Police are investigating the shooting. But she couldn’t stand idly by while the person who shot her son was on the same streets as he was. She made up fliers asking anyone with information to come forward and went to the 2400 block of Mascher where her son had been shot on the morning of Oct. 28 as he sat in a car.

“I know you’re afraid to be involved because you have to live here," the flier reads, "but all info will remain confidential.”
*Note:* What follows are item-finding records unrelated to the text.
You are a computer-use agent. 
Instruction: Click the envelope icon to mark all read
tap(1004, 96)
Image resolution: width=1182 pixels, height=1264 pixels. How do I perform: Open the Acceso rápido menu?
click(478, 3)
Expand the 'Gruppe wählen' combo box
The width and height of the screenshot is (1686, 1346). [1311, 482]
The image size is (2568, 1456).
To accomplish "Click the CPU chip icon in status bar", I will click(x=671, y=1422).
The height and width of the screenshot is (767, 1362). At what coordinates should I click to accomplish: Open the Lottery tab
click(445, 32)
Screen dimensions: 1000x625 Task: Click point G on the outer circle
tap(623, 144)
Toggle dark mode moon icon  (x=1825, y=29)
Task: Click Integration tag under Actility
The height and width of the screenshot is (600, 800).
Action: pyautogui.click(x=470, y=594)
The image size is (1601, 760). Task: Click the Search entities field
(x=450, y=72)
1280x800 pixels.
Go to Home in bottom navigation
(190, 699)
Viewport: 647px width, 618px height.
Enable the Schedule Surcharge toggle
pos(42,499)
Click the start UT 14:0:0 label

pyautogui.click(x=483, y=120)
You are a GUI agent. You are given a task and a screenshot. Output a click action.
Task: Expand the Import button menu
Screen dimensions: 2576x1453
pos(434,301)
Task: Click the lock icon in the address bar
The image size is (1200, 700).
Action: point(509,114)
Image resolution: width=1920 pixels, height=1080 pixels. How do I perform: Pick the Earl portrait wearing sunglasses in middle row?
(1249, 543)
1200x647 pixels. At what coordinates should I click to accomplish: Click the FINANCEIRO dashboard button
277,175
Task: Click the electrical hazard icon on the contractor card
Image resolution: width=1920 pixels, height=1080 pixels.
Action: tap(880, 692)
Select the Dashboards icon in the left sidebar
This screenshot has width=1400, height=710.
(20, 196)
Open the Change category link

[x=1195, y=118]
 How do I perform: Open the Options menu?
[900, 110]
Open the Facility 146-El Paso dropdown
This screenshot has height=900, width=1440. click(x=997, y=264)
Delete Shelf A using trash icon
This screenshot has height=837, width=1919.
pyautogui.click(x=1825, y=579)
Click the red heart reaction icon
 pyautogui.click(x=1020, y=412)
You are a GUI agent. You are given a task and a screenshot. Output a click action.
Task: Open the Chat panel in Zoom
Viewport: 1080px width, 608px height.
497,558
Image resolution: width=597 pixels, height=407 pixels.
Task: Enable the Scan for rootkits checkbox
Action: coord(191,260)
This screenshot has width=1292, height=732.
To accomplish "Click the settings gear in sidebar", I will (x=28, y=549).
She handed one to Daniel Jackson, pastor at New Kingdom Baptist Church. He told her that the church would help however it could. What he didn’t tell her was that in just the last seven or eight months, he’d presided over 15 funerals of people gunned down in the city.

When Pagan’s son found out what she was up to again, he was furious. Part of her understands his anger. He’s not a kid anymore. His choices. His life. He’s got a 1-year-son of his own now.

But that’s just it — how can she turn her back on her son as he walks down the same perilous path she had? When does a person give up trying to make their child understand, however old they are, that the mistakes they’re making will affect their children the same way their mistakes affected them?

Sometimes she tells herself she should give up — especially when he sends her texts calling her a snitch. But then that persistent whisper of a voice tells her not to give up, not yet.

If not for her son, then for another mother’s son who may not be as lucky.